When I research lakes online, I avoid information on how the bass were caught in previous tournaments. I don’t want to get stuck on something that doesn’t work for me.
To a great extent, this boils down to confidence, which is essential to success in our sport. You always have the most confidence when fishing with baits and techniques you’re good at.
Confidence plays into every aspect of bass fishing, even how you dial in your electronics. Not every pro opts for the same color palette and the same settings for things like depth, distance and sensitivity. But they all have confidence in their personal setup.
Kentucky Elite Series pro Matt Robertson takes this to extremes. He has a Garmin graph for forward-facing sonar, but he does pretty much everything else electronically with a Lowrance graph that must be 20 years old.
He has it in his head that it’s the best graph ever made and insists on using it. With all the advancements in fishing electronics over the past 20 years, I think he’s crazy. But he has so much confidence in that ancient unit he’d be off-kilter without it.
Sometimes doing something different can put you ahead of the curve and give you an advantage over your competitors.
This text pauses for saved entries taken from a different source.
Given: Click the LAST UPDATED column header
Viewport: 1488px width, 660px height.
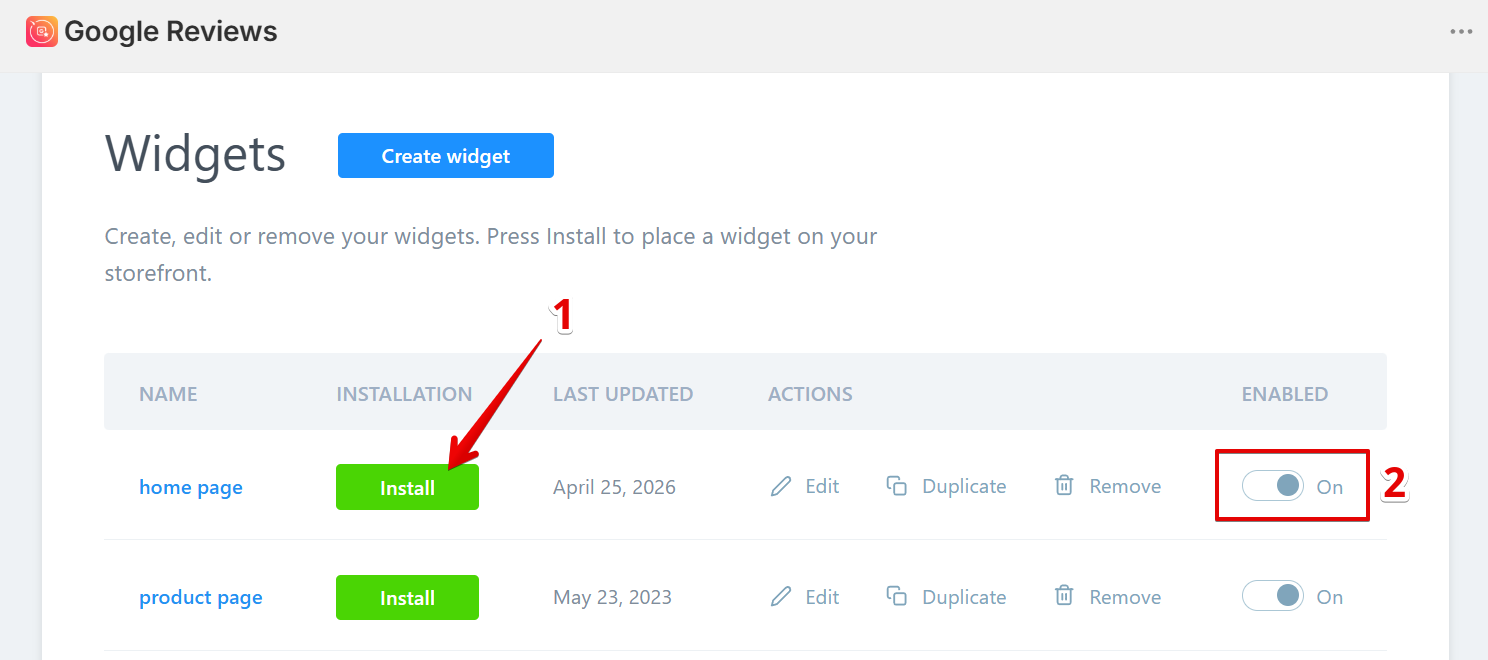Looking at the screenshot, I should [x=623, y=394].
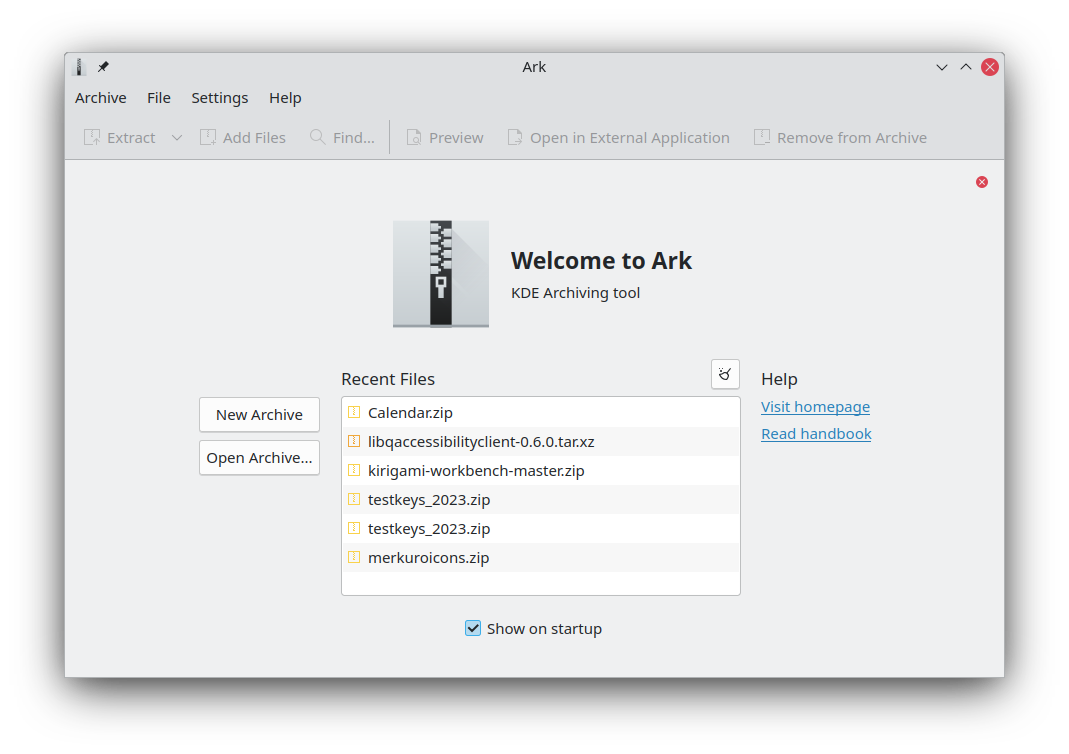Viewport: 1069px width, 754px height.
Task: Open the File menu
Action: pyautogui.click(x=159, y=98)
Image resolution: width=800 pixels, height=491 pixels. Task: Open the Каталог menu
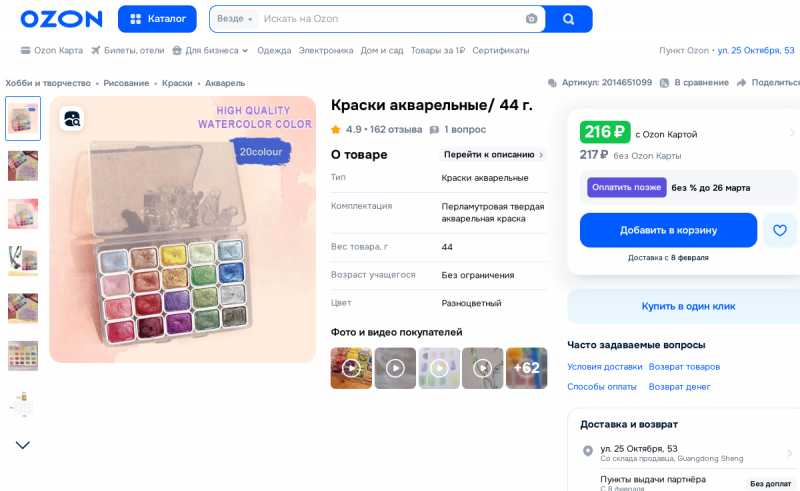pos(157,19)
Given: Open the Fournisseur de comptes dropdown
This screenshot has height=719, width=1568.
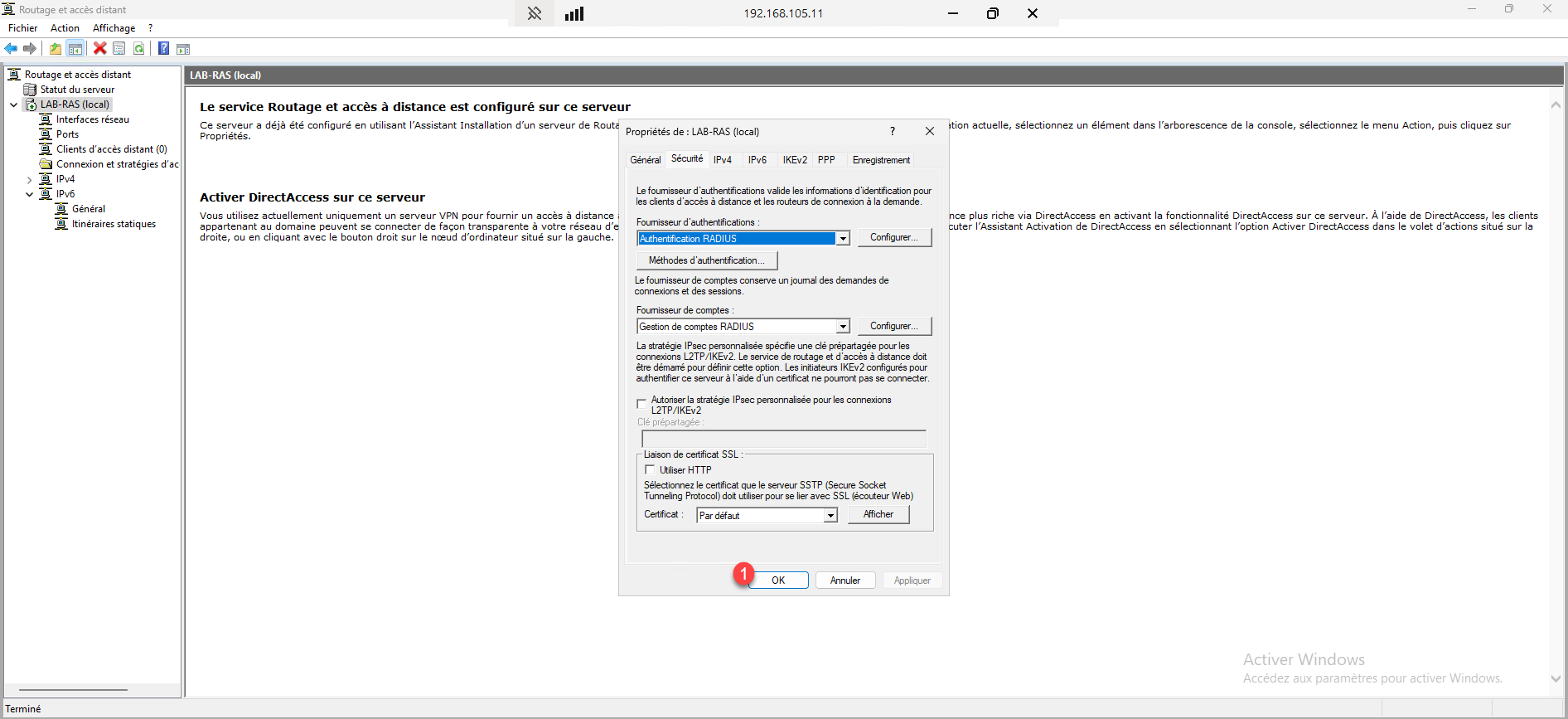Looking at the screenshot, I should click(x=843, y=327).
When fishing with forward-facing sonar was just catching on, I would see a lot of anglers scoping some type of underwater cover. If they didn’t see any fish there, they would move on without even picking up a rod.
I discovered early on the bass sometimes hold so tight to the bottom you can’t see them with forward-facing sonar. I would catch bass from places other anglers bypassed because they didn’t see the fish that were there.
Unfortunately, that advantage has gone away because most of the pros are now aware of bottom-hugging bass.
I’m not saying you should get stuck on your favorite techniques and forget about everything else. You still need to have an open mind and strive to learn new ways to catch bass. But if some offbeat tactic you have confidence is working, keep right on doing it.
For example, I throw a ChatterBait on a medium-heavy Loomis IMX Pro 883 casting rod that’s on the lighter side and doesn’t have a lot of backbone. I match it with 16- or 18-pound fluorocarbon line.
I know another angler who catches the heck out of the bass on a ChatterBait with a really heavy rod and 25-pound fluorocarbon. That’s what works for him.
I prefer lighter line because it allows the ChatterBait to hunt and dart and work more naturally. I like a lighter rod because it loads up and lets the bass eat the bait before I set the hook. That prevents me from pulling the bait out of the fish’s mouth.